And I guess that brings me to the crux of my distress. I left the Church when I was not much older than these kids because it seemed I went to Mass one Sunday and it was Mass as I had always known it, and I came back the following week and someone had taken my Church. But it wasn't just the outward symbols and grace and beauty and tradition of my Church. It was all the things I had been taught to believe were fitting and proper, even, in some cases, matters of what was and was not sinful.

The Church was a harsh mistress, and I did not always want to do what I was told was right. As a teenager at the time, I did not want to abide by the rules of proper sexual behavior. I never thought abortion was right, but I also thought that birth control was a serious social issue. And I didn't really object when a Saturday afternoon service sufficed for a Sunday obligation. I was justly horrified as I learned about errors and sins of the Church in times past, and even not so far past.

But I really did not want it to change.

It's rather like being a kid vis a vis a parent. From about age two on, a child tests and torments his parents. He questions, goads, tempts, antagonizes, and frustrates their best attempts to establish limits, instill a sense of right and wrong, and provide guideposts for living a decent life. While the child may fuss, fume, even outright rebel, the last thing the child really wants is for Mom and Dad to admit they were wrong, abandon all the rules, and let the child do just about as it wishes.

Imagine the horror of a child returning home from school one day to find all the furniture replaced by office furniture, Dad upstairs canoodling loudly with the male neighbor and the door open, Mom out "somewhere," a note on the refrigerator saying "Help yourself," and the TV on The Playboy Channel.

For some children it might seem at first like fantasy land, but for most kids, it would be a nightmare from which there is no awaking.

So it is, I think, for many Catholics.

Yes, we disobeyed and chafed under the seemingly gratuitous rules. No, we didn't like it when our friends said we were superstitious and ignorant. Yes, it was distressing to learn (as all children must) that our Mother Church had made terrible mistakes, and done terrible harm at times. But we also found comfort and strength in the sameness - the solid, unchanging, stalwart, reliable sameness of Mass each week. We were grateful for its unswerving dignity - we really didn't want to see our moms in mini-skirts, did we? - for its adherence to the precepts and rules (nothing is more disconcerting than being told something is absolutely wrong, and then in the next breath learning that, actually, maybe it is ok), and for its staunch belief that it was in communion with the real presence of Jesus Christ (and if that is so, why is the Christ the King sitting - Like Prince Charles? - off to the side while the congregation celebrates and preens itself with readings, sing-alongs, and hand shakes?).

□ □ □

YOUR TASKS.
(a) Answer these questions about the passage on leaving the Church, one answer per line:
(i) What kind of service did the writer not really object to as satisfying a Sunday obligation?
(ii) In the imagined homecoming scene, what does the note on the refrigerator say?
(iii) To whom is Christ the King compared in the final paragraph?
(b) Summarize the passage on leaving the Church in two sentences.

□ □ □

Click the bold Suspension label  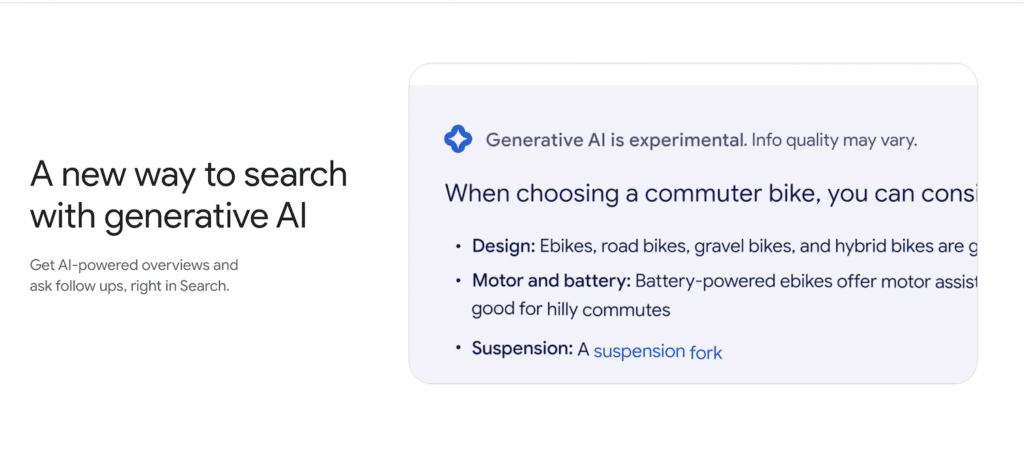pos(522,349)
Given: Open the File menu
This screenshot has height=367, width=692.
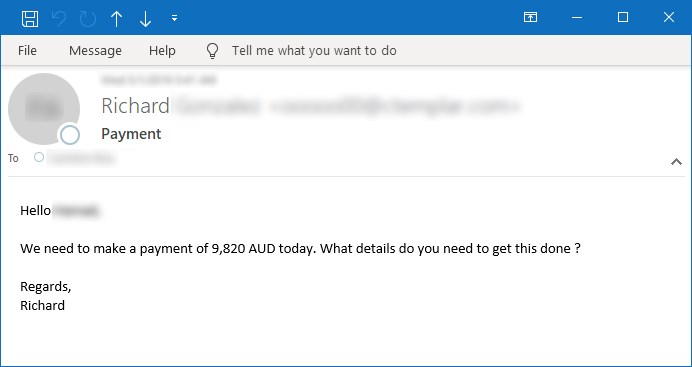Looking at the screenshot, I should (x=27, y=51).
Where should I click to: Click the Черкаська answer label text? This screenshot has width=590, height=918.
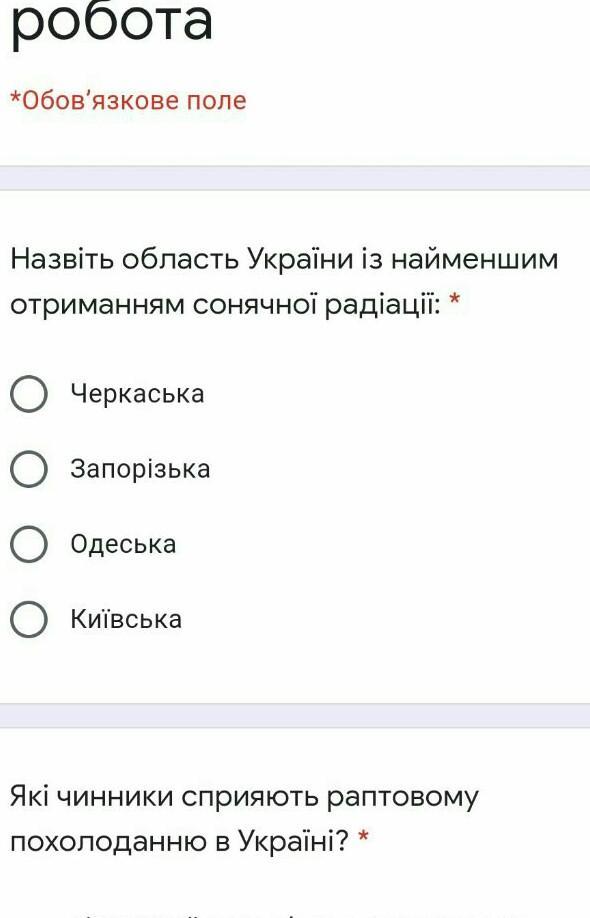138,393
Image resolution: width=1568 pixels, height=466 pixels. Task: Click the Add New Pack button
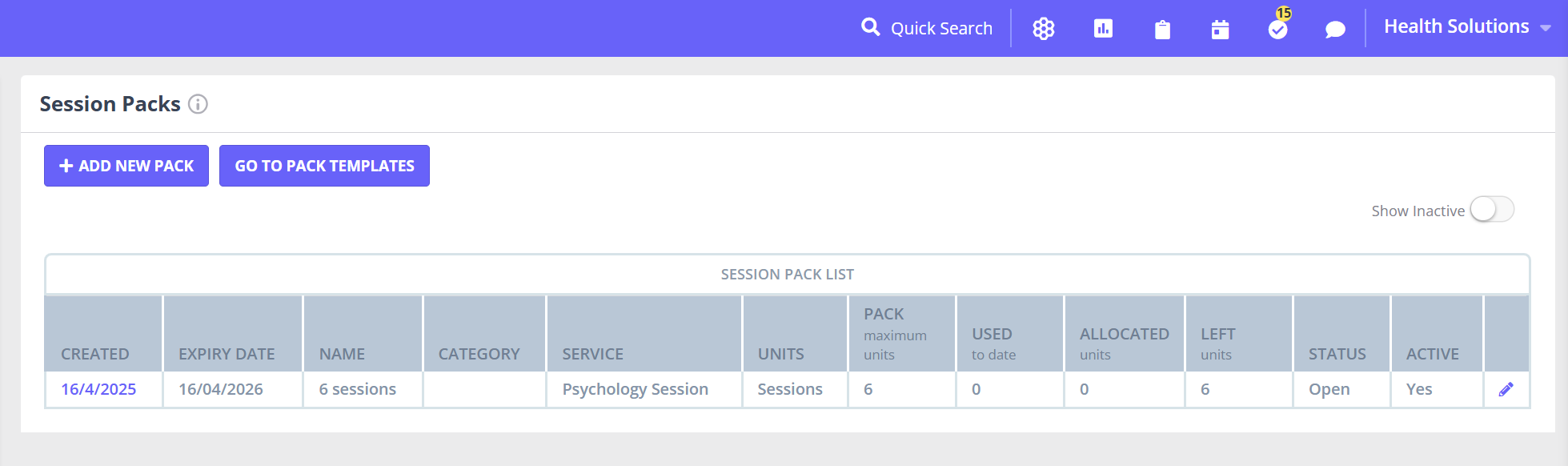[x=126, y=166]
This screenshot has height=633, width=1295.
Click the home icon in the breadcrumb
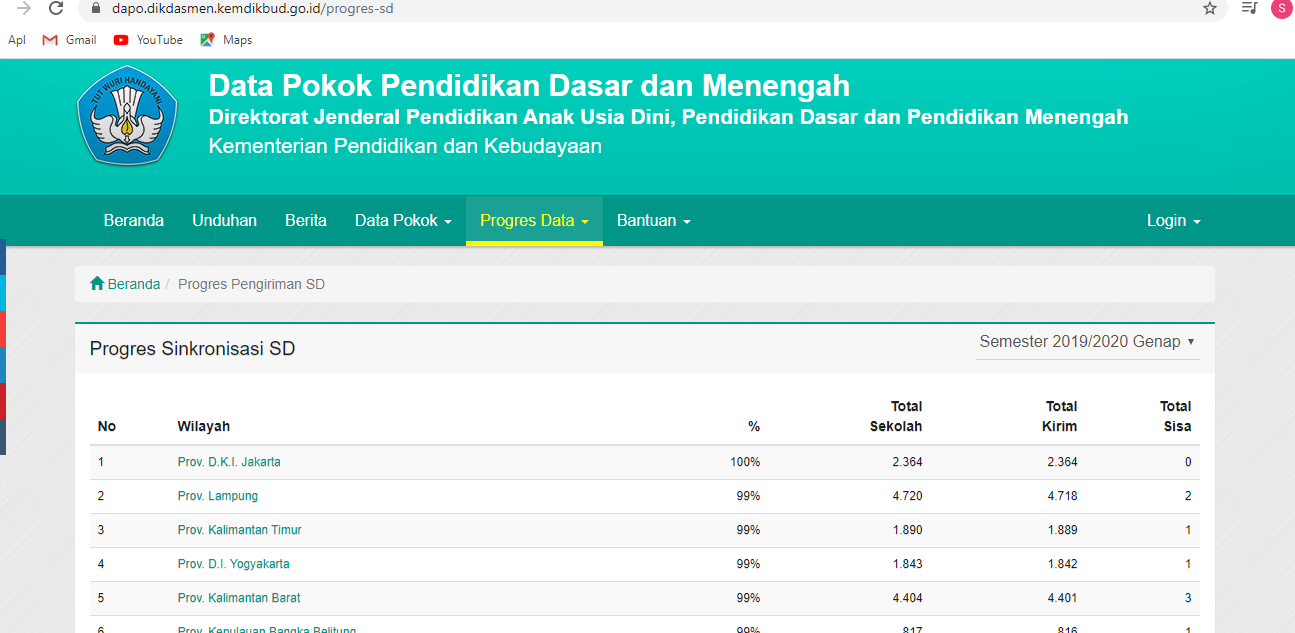pyautogui.click(x=95, y=283)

□ □ □

ANSWER SET.
(a)
(i) A Saturday afternoon service.
(ii) "Help yourself."
(iii) Prince Charles.

(b) The writer left the Church at a young age after Mass and the teachings once held to be fitting and proper seemed to change from one week to the next, even though the writer had chafed under some of its rules. Comparing Catholics to children who test their parents but do not want them to abandon all rules, the writer says that many Catholics found comfort and strength in the unchanging sameness and dignity of weekly Mass.